Thursday, March 22, 2012

Wood Box Wisdom


I usually scan and post a scrap of Wood Box Wisdom and in days I know how I feel
about it and I go on to post some memory
of my father. Some inspiring, some not, sometimes funny and usually an exercise in remembering the father I was too young to remember.

Despise no man...or thing...I couldn't think of anyone or anything I despise.

I have thought about this long and hard and it just won’t leave me alone so I figure if I post about what’s been haunting me about this clipping it may go away. So after not being able to think of anyone or anything I despise I thought who or what my Dad did despise. This chain of thought has brought back some of the most painful memories of my life. The things that would be better off forgotten but never will. The day I first saw my Dad broken. Completely. I was nine, the same age as my eldest daughter. It was the day my sister died. She had battled leukemia since she was eight and died when she was sixteen. My Dad was out of town in NYC when she died. As my school bus drove by my house I saw the ambulance pulling out of our driveway with the lights flashing. It was a long walk down from the top of Masters Drive. Only nine but I knew my sister’s next trip to the hospital may be her last. I only remember bits and pieces of that day. My big brother was up in his fort in the woods in our back yard and him wanting to be left alone.  My aunt Linda was there and by the late afternoon my mom and us kids were all home together for the first time since Karen died.
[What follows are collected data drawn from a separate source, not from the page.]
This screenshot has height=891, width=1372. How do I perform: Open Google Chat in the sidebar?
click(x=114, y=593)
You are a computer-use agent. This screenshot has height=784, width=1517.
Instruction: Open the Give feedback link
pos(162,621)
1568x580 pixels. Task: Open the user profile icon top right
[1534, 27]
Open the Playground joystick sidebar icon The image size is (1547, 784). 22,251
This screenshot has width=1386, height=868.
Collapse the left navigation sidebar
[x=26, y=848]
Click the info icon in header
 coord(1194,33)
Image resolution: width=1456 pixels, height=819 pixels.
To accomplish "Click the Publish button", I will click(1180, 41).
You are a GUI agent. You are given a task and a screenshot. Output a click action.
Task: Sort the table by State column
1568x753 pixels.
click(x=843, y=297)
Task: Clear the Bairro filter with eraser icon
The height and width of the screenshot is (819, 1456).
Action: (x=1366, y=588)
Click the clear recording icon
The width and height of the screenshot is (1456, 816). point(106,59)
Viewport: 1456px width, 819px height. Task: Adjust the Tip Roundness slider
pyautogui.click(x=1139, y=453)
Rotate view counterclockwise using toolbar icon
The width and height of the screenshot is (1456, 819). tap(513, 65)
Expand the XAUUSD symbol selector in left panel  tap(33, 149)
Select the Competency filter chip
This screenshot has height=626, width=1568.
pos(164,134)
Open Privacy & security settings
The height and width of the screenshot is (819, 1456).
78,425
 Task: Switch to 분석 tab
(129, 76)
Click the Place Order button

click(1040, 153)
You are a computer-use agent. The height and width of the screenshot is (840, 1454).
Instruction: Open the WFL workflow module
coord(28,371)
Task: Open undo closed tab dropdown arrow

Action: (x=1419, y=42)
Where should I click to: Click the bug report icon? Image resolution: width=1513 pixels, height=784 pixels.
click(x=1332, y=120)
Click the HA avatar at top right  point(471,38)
To me and for me as a nine year old, I felt a sense of relief that Karen wouldn’t be suffering so much anymore. There was this sense that everything was going to be ok. We were all so brave. Just after dark my Dad got home from New York. I remember him coming through the front door with marine face on and I remember thinking someone’s gonna get it. My mom went to hug him and he just broke. He fell apart. He wailed. He cried and he cried. We had been crying on and off all day. He must have kept it in all day. It was a display of grief so profound that I hope not to witness anything like it again. I learned that night that there is no amount of suffering that makes life not worth living.

It is moments like this that had kept me away from the wood box for six years. I knew some of it would hurt.

To answer the question, my dad despised no man, but he was really, really mad at God. I heard him say many times he wasn’t looking forward to meeting Jesus. He was going to have a word or two for him about how life had treated his daughter. God was going to hear about it and there can’t be a good enough reason for her to have gone through what she’d gone through.

He made sure I got baptized at the Chevy Chase Baptist Church and he always believed in Jesus Christ as his savior, but he didn’t seem to happy about it.

When he died I couldn’t help but picture him getting all up in Jesus’ face.

On my last visit with him he told me he was ready for the Good Lord to take him home and it wasn’t the dementia talking so I told him when he gets here be nice.